男はそう告げると二人の前を遮るようにして撮影所の中へ入っていった。まるで大きな山が二人の前から突然姿を消し去ったような印象だった。笹野はしばし呆然としていたが、やがて傍らの内山に声をかけた。

「内山君、映画界に詳しい君だからこそ聞くが、あの男に見覚えがあるかね」

「いいえ、一向に。しかしあれ、ほんとに日本人なんですかね」

笹野も同感だった。今まで海外で名声を博した日本人を何人となく取材してきたが、短時間ながらこうも違和感を覚えさせた日本人は初めてだった。

「一体何者なんだ、あの婆須槃頭という男……」

「笹野さん。
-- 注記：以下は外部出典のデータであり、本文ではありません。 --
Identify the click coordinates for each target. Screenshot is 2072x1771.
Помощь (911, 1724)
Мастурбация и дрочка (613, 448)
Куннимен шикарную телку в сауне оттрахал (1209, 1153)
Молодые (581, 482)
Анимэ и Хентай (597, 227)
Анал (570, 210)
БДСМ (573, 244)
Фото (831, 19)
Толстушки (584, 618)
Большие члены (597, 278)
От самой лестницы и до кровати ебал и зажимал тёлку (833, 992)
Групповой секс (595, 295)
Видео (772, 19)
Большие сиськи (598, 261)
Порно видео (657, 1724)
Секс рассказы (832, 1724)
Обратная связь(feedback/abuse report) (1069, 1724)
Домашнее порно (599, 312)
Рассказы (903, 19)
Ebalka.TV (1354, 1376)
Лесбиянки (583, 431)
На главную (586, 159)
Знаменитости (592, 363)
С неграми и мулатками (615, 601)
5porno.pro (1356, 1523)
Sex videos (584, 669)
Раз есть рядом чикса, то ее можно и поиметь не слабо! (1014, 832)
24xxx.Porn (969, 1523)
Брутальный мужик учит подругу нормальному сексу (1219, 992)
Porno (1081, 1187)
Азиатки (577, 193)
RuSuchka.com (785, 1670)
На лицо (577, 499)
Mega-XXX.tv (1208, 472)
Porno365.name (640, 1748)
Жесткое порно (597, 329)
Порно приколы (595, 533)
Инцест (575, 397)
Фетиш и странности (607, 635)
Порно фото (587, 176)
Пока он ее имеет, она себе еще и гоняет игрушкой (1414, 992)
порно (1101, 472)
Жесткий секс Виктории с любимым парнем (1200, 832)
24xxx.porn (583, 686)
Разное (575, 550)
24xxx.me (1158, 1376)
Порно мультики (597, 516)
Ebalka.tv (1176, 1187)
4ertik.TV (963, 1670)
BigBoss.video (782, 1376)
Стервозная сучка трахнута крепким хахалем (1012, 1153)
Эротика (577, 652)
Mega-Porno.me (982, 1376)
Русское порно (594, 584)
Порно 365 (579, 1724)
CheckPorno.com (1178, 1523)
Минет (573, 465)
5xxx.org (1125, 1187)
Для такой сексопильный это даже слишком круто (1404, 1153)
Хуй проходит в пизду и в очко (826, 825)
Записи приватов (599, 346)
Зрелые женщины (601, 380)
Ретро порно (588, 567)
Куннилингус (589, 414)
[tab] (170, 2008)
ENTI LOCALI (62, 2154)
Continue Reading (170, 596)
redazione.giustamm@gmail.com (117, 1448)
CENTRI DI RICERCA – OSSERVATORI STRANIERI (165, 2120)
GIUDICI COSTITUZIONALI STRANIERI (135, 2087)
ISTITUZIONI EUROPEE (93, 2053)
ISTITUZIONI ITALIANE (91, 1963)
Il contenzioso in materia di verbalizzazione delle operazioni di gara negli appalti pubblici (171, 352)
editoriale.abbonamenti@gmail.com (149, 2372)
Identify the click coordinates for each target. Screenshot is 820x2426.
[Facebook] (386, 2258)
それにしてもこの撮影所の雰囲気は異常です。インド映画というものは元来恐ろしく分業体制が確立していて、一本の映画にそう関わりあってはいられないものなんです。それがどうです。この撮影所全体がたった一本の映画のために全力を集中して、ほかのセクションは全く鳴りを潜めている。

こんな撮影風景は、私は見分したことはありませんが、昭和三十九年の東宝(きぬた)撮影所での黒澤明監督の『赤ひげ』以来といっていいでしょう」

笹野は自分より十五歳近く年かさのこの男の、これまでの映画界で培ってきた経験をこれほど頼もしく思ったことはなかった。